R (on the application of JOHN DUFFY) (Claimant) v HM DEPUTY CORONER FOR WORCESTERSHIRE (Defendant) & WORCESTERSHIRE ACUTE HOSPITALS TRUST (Interested Party) (2013) [2013] EWHC 1654 (Admin) the Admin Court, on an application for judicial review of a verdict of death by natural causes, quashed the verdict and ordered a fresh inquest.  T was aged 14 months and died in hospital. He was brought to hospital with bronchial problems. Doctors failed to see that the X-ray showed an enlarged heart. He was given dextrose and just over 3 litres of fluids. He suffered a cardio-respiratory arrest and died. A Report produced following an investigation disclosed fluid intake as possibly having contributed to the cardio-respiratory arrest. The Coroner heard from only two witnesses at the Inquest; the pathologist and a former consultant paediatric cardiologist [S]. S’s evidence was crucial to the verdict; fine 

judgement in relation to causation was called for. He said that those treating T had failed to identify that he had a heart condition and metabolic acidosis. He criticised the Doctors for not correcting the metabolic acidosis and not using inotropic drugs. He was not able to go as far as saying if these two failings had been corrected that on the balance of probabilities T would have survived. Although the Deputy Coroner described Dr S as not having been on a children’s ward for “some little time” S had not been involved with intensive care of children for some 15 years. Although S said that careful and measured management of fluids for an infant in T’s case was necessary he was also unable to say whether T had received an appropriate or inappropriate amount of fluids. The claimant then sought an adjournment of the Inquest for an up to date expert could be instructed. This was refused.

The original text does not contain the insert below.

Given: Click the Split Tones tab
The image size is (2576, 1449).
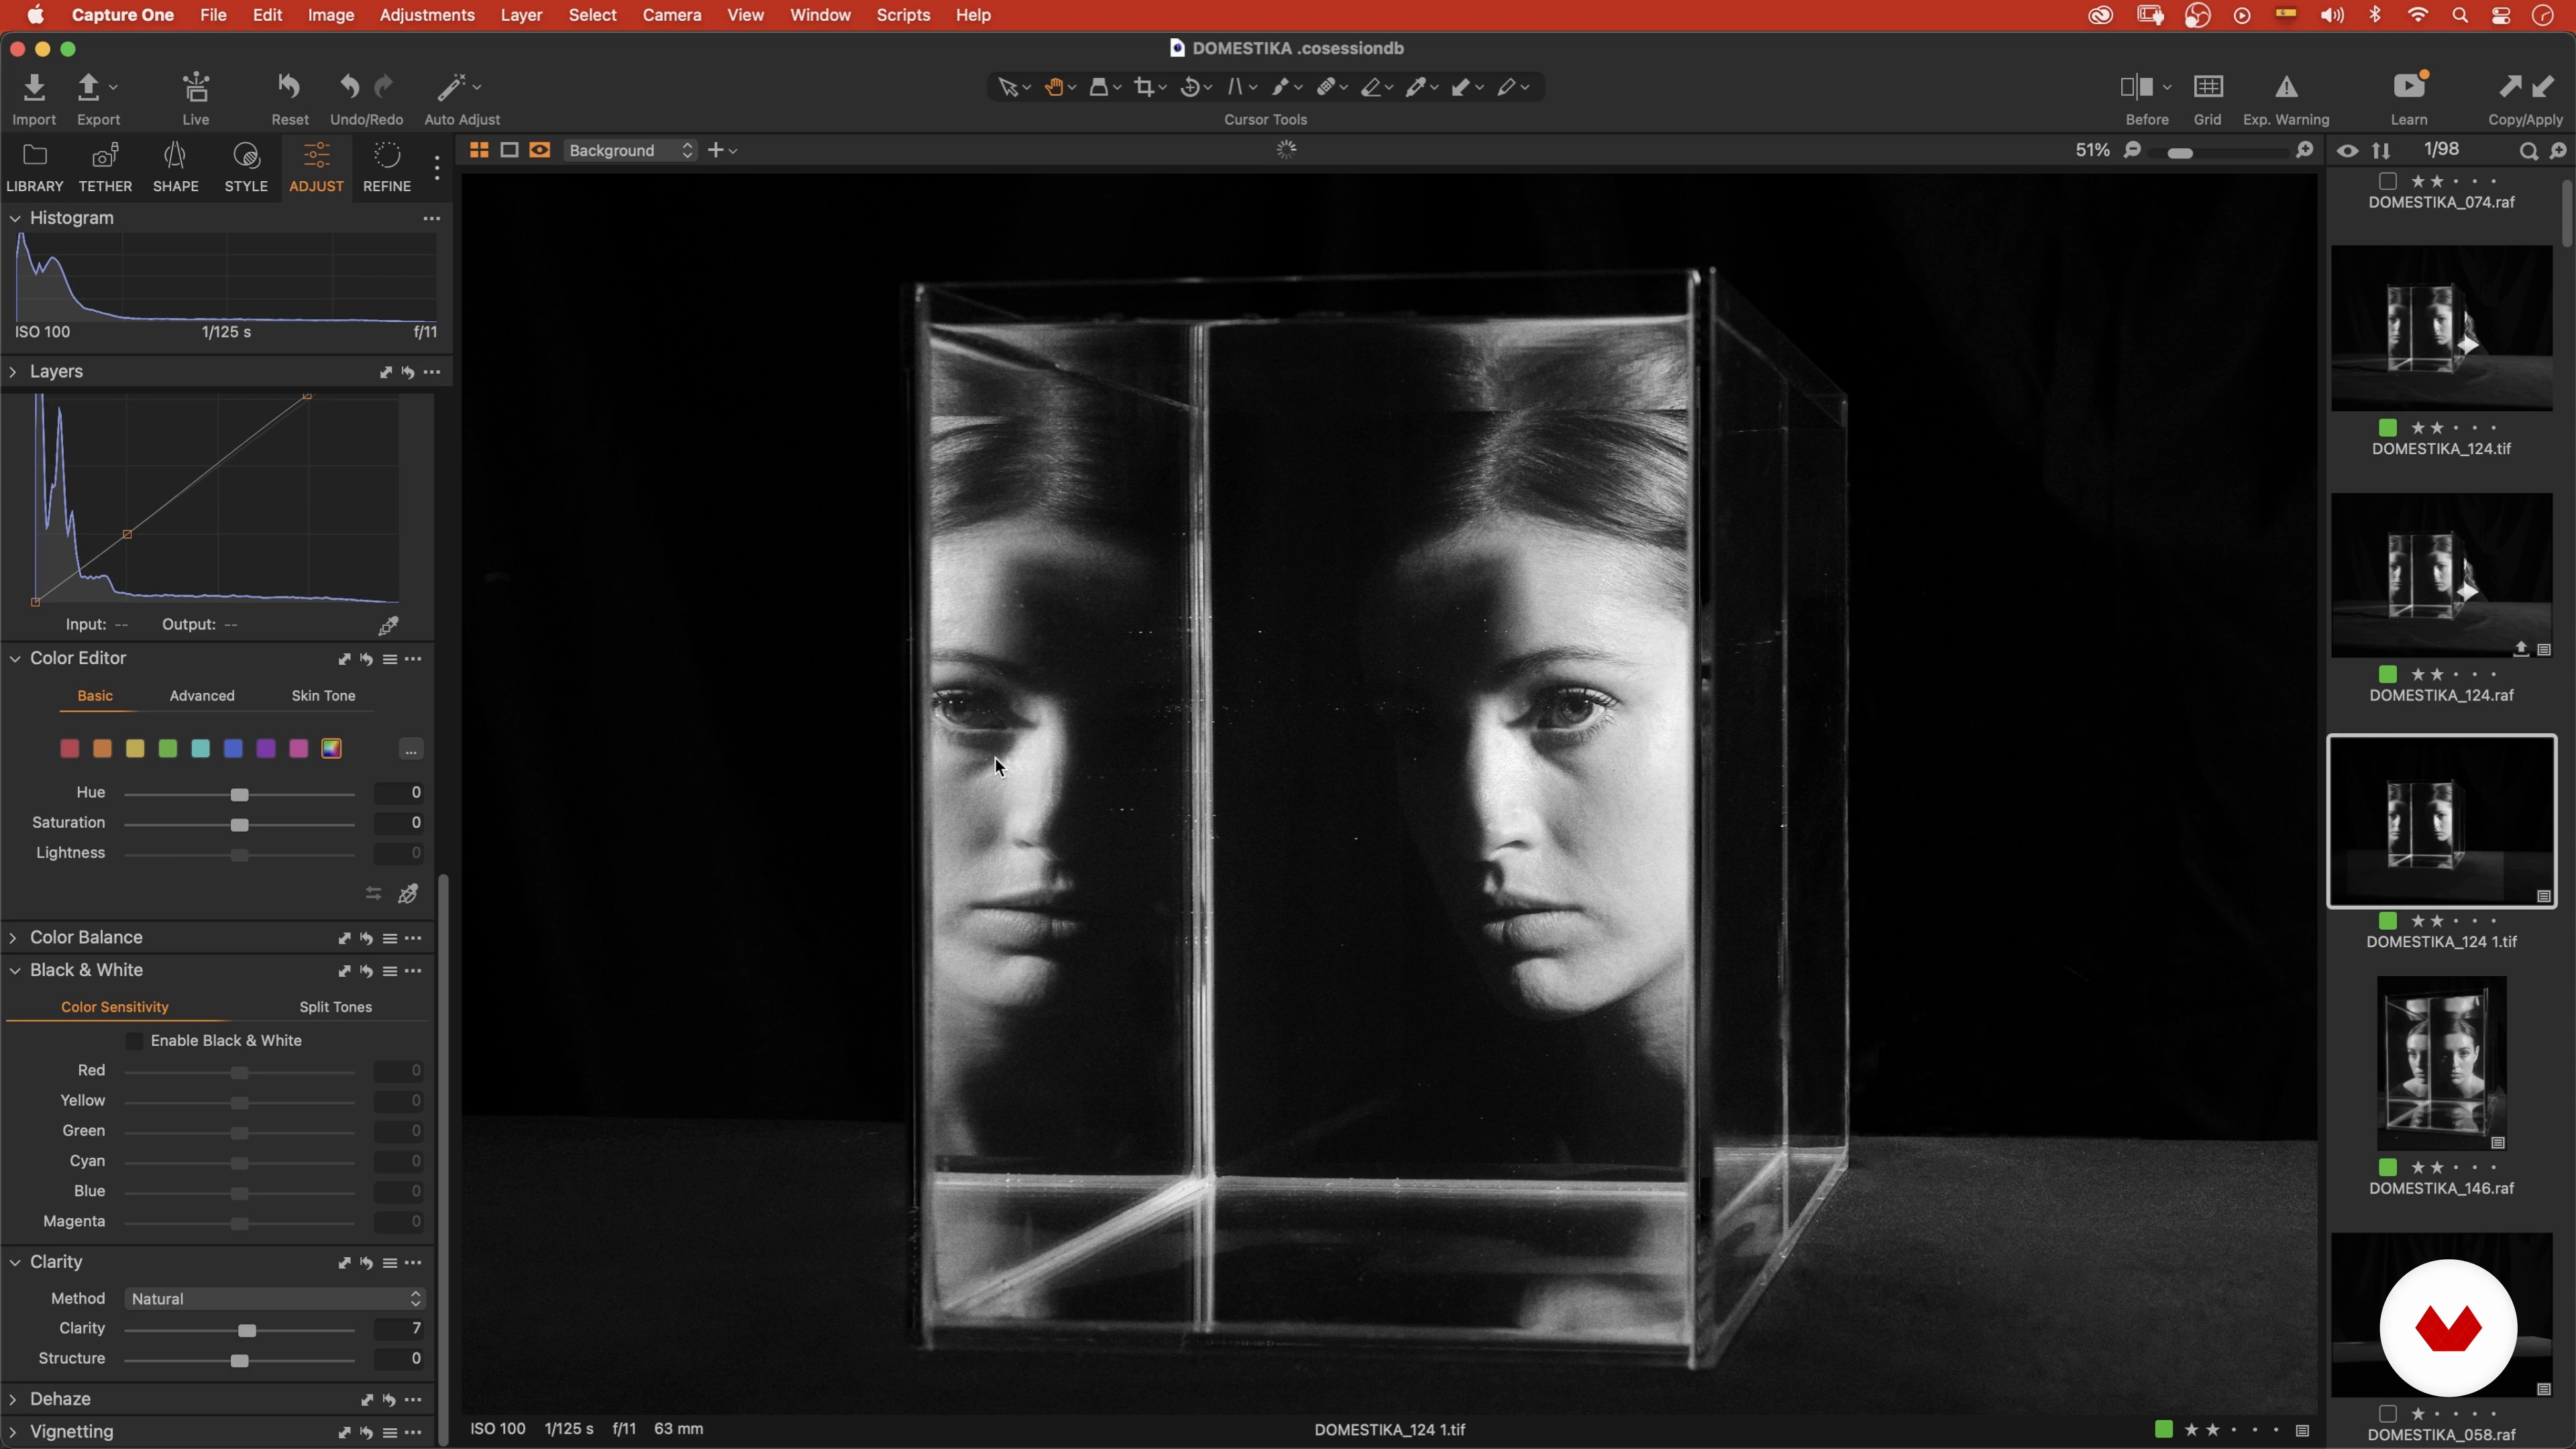Looking at the screenshot, I should tap(335, 1007).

Perhaps not surprisingly it was held that the Inquest had raised very serious questions about the level of medical care T had received.  S’s evidence gave rise to real concern and it was held that the Coroner had not given due weight to his lack of involvement in intensive care of children for 15 years. His lack of up to date experience  raised a question about the strength of his conclusion about causation.. He had been unable to deal with questions about the appropriate level of fluids to be administered to an infant of T’s age and weight.  Fluid intake had been identified as a contributory cause of T’s death in the investigation report. The Court held this was not satisfactory. that the deputy coroner had made material errors and she had also reached a conclusion which, on the balance of relevant factors, was not reasonably open to her and risked causing substantial injustice.  The Court held in paragraph 39 of the judgment that there was a material procedural irregularity, the verdict could not stand and must be quashed..

 Practitoners in the field will appreciate that Expert’s reports commissioned by Coroners can be a tricky issue. We have experience of such reports either being served late with pretty scant account of previous relevant experience or in one case no written report at all before a hearing. It is not clear from this judgment why this was not covered in a written report from Dr S before the hearing or why the properly interested parties did not seek their own expert evidence from a more up to date expert in the field as to the likely impact of 3 litres of fluid intake by T in this case to present at the hearing. Whatever the reasons for issues not being dealt with beforehand this case is useful for practitioners who seek adequate disclosure of Coroner’s expert’s reports in advance of full Inquests or indeed during the course of an inquest where a Coroner’s expert discloses surprise evidence or a lack of up to date expertise in their stated field which cannot be remedied at the hearing itself.